Warren Buffett just bought Royalty Pharma, should you buy it as well?
Warren Buffett bought Royalty Pharma in the third quarter in 2021. When one of the greatest investors of all time opens a position in a company, it gets a lot of attention. I have investigated the company and here are my thoughts.
This is not a financial advice. I am not a financial advisor and I only do these post in order to do my own analysis and elaborate about my decisions, especially for my copiers and followers. If you consider investing in any of the ideas I present, you should do your own research or contact a professional financial advisor, as all investing comes with a risk of losing money. You are also more than welcome to copy me.
Since I have attended the workshop with Phil Town, I have decided to change the layout of my analyses a bit. I will do some more calculations and also briefly go through why the company has meaning to me. If you want to read more about how I evaluate a company, please go to "MY STRATEGY" on my website.
This analysis will be a bit different than others, as while Royalty Pharma was founded in 1996, it didn't IPO until 2020. It means that I will not go through the historical numbers, but I can tell you that the ROIC in 2020 was 10 %, which is what we require. Despite their new IPO, I still think it makes sense to value the company based on fundamental analysis, instead of doing a discounted cash flow. Hence, this analysis will use the frame as my usual analyses but without the historical numbers.
Royalty Pharma is different from the other pharmaceutical companies I have written about. Their business model is that instead of developing their own drugs, they buy royalties in drugs, it could be newly approved drugs that are early in their life cycles or late-stage development drugs. If you would like to understand more about how royalties work, I will recommend that you read page three in their annual report, as I don't want to go too much into details in this analysis. It means that they can benefit from many of the advantages in the pharmaceutical industry such as long product life cycles, significant barriers to entry and non-cyclical revenues, while having a reduced exposure to industry challenges such as early-stage development risk and high research and development costs. At the same time, they have the same strong secret moat, as other pharmaceutical companies. In their portfolio they have more than 45 commercial products and with their newly strategic funding partnership, they now also have nine development stage drugs in their portfolio. If you regularly read my posts here, you will know some of the drugs in their portfolio, as they receive royalties from the cystic fibrosis franchise of Vertex Pharmaceutical and Imbruvica from Abbvie. Besides these two companies, they also receive royalties from companies such as Biogen, Pfizer, Merck, Eli Lilly, Johnson & Johnson, and Bristol Myers Sqiubb. Their portfolio is very diversified, and they have exposure to several therapeutic areas such as rare diseases, cancer, neurology, infectious diseases, diabetes, hematology, and cardiology.

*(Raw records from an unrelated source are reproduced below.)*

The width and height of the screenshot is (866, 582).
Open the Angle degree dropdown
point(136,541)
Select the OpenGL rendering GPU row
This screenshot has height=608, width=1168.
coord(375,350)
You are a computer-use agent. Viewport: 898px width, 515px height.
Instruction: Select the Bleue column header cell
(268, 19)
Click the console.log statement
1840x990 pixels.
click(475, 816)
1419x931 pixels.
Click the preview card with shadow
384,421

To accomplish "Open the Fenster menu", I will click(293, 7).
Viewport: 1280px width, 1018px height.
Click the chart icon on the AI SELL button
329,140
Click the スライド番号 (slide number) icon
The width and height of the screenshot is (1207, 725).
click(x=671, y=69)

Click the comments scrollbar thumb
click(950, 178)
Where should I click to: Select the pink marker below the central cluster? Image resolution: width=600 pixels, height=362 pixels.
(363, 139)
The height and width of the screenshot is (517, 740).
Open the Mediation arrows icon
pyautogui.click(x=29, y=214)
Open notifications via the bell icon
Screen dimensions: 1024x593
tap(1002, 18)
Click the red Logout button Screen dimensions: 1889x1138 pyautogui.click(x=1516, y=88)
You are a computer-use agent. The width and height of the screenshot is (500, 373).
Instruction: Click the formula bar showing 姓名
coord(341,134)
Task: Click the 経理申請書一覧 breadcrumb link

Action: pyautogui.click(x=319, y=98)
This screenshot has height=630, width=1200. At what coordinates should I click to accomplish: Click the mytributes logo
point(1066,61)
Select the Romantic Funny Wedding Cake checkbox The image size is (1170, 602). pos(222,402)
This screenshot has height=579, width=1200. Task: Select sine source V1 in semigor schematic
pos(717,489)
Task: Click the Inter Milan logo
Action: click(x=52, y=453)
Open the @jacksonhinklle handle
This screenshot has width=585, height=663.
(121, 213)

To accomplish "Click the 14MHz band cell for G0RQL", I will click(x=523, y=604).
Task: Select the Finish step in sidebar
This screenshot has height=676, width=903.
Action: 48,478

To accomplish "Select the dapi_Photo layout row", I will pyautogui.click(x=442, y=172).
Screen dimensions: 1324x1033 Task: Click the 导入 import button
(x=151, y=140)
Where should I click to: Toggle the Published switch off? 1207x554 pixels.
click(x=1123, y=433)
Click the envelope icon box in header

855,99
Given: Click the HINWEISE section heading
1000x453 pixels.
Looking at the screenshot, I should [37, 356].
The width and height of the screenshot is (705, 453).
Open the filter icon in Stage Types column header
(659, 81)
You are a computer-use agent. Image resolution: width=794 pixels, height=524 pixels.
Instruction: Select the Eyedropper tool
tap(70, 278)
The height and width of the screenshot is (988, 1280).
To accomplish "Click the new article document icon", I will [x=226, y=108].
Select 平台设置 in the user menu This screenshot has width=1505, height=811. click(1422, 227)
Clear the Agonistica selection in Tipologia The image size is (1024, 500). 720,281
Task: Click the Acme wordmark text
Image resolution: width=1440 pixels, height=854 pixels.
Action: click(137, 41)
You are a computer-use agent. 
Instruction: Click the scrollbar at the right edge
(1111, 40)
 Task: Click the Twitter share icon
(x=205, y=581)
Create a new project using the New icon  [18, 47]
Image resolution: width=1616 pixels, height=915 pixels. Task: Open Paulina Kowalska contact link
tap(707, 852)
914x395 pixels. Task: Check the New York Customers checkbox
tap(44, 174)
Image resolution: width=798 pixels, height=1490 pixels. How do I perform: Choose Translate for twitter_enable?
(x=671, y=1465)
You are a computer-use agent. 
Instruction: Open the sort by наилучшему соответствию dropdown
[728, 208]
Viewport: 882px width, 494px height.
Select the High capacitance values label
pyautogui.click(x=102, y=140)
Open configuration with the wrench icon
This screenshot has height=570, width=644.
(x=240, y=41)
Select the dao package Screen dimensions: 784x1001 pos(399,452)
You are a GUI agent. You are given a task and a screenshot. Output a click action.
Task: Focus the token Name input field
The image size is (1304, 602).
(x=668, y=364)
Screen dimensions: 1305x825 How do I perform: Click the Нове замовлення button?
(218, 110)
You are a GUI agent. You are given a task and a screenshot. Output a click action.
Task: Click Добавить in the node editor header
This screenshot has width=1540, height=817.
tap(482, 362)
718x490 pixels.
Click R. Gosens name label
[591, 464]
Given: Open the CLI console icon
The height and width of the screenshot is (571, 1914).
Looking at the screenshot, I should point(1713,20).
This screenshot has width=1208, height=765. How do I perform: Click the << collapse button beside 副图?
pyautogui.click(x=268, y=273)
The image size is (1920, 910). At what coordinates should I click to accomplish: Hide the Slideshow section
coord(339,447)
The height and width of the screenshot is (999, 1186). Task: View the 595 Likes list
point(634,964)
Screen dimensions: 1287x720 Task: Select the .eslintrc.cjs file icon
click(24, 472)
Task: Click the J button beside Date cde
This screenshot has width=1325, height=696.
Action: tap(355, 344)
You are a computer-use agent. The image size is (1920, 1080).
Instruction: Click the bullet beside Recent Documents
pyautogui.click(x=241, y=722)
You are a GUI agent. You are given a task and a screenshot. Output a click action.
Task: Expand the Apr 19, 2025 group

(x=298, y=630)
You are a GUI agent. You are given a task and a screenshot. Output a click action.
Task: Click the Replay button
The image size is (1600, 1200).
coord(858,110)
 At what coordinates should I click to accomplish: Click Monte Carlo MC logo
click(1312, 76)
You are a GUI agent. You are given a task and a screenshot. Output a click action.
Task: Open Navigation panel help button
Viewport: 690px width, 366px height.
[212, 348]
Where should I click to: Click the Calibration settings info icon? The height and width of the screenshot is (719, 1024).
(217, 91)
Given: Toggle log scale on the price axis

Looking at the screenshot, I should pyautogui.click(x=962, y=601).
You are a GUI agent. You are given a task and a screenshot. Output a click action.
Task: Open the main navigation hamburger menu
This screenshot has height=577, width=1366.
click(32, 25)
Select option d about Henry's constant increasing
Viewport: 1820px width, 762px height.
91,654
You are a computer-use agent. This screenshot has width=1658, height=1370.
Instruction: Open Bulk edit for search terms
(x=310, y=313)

Their CEO is Pablo Legorreta. Besides being the CEO, he is also the founder of Royalty Pharma, meaning he has been aboard all the way. Personally, I like when founders are in management positions, as they usually have a strong motivation in growing the business, and not only their bank account. He has grown Royal Pharma to be the largest buyer of pharmaceutical royalties. He has gained a vast experience in investing in pharmaceutical royalties with him being involved in the business for more than two decades. Prior to founding Royalty Pharma, he was an investment banker at Lazard Freres, while his is also a co-founder of Pharmakon Advisers. His educational background is a degree in industrial engineering from Universidad Iberoamericana in Mexico City. He also serves on the Board of Directors of Epizyme and on the Board of Governors of the New York Academy of Sciences. He also founded Alianza Medica para la Salud, which is a non-profit organization that is dedicated on enhancing the the quality of health care in Latin America. He has made some some fantastic deals for Royalty Pharma through the years, one of such examples is the the royalties of Humira he acquired for $700 million from AztraZeneca in 2006. In 2018 alone, Royalty Pharma collected $499 million in royalties from Humira. According to an article in Forbes, Pablo Legerreta has led Royal Pharma to compound their cash receipts by 11 % since 2021. It is difficult to find much information about Pablo Legorreta, as he doesn't do many public appearances or many interviews. Nevertheless, I feel very comfortable with Pablo Legorreta being the right person to lead Royalty Pharma moving forward.
Here I would usually investigate the historical numbers but as I mentioned earlier, it isn't possible, as Royalty Pharma has only been listed on the stock exchange since 2020. However, I can investigate their debt. I would like to see a business having a reasonable debt that can be paid off within 3 years. I do so by dividing the total long-term debt by current cash flow. Doing the calculation on Royalty Pharma, I can see that Royalty Pharma has 5,97 years of debt. It is almost the double of what I would like, and while it doesn't exclude me from investing in a company, it is something that needs to be monitored.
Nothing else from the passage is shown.